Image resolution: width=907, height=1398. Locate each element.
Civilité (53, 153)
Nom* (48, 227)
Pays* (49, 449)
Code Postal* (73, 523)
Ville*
+ + +
■ **Given problem**:
Reproduce every one of the items above word for word, with no changes.

■ **Result of this task**:
Image resolution: width=907, height=1398. Locate each element.
Civilité (53, 153)
Nom* (48, 227)
Pays* (49, 449)
Code Postal* (73, 523)
Ville*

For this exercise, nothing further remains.